:: What you should do ::
Find the line in the entries below that contains "The height and width of the screenshot is (952, 1270).". Repeat it exactly, and every line after it through the line that contains "Click the airplane".
=== Section Start ===
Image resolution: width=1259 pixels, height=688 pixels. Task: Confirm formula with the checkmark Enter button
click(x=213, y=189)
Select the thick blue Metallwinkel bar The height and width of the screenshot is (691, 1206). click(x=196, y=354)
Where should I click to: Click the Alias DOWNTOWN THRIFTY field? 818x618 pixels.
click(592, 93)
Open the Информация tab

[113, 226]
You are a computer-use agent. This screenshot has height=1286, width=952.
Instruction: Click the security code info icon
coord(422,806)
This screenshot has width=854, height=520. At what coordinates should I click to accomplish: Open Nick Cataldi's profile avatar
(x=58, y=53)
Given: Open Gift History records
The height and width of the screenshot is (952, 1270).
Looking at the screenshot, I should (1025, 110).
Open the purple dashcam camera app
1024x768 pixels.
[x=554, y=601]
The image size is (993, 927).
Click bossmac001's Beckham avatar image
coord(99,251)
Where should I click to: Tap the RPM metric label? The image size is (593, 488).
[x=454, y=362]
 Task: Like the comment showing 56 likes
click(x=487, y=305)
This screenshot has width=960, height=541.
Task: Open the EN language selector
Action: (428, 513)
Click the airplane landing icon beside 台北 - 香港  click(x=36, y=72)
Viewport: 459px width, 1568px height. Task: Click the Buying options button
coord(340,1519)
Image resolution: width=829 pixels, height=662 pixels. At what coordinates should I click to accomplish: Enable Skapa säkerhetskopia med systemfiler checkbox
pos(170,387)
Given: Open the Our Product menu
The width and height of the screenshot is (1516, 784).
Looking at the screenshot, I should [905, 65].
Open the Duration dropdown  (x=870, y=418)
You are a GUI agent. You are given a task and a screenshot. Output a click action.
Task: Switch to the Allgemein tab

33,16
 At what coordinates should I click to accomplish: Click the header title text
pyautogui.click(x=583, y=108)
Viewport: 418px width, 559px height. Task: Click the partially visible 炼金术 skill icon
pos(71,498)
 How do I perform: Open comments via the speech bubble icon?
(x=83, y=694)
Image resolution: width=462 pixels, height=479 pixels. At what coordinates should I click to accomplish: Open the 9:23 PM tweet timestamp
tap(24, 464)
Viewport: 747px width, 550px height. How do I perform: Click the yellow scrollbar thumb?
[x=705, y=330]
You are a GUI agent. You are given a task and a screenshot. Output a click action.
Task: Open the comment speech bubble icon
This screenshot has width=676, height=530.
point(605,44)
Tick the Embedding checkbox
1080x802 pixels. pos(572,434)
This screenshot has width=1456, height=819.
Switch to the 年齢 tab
=== Section End ===
:: Result of the task ::
The height and width of the screenshot is (952, 1270).
Looking at the screenshot, I should (1025, 110).
Open the purple dashcam camera app
1024x768 pixels.
[x=554, y=601]
The image size is (993, 927).
Click bossmac001's Beckham avatar image
coord(99,251)
Where should I click to: Tap the RPM metric label? The image size is (593, 488).
[x=454, y=362]
 Task: Like the comment showing 56 likes
click(x=487, y=305)
This screenshot has width=960, height=541.
Task: Open the EN language selector
Action: (428, 513)
Click the airplane landing icon beside 台北 - 香港  click(x=36, y=72)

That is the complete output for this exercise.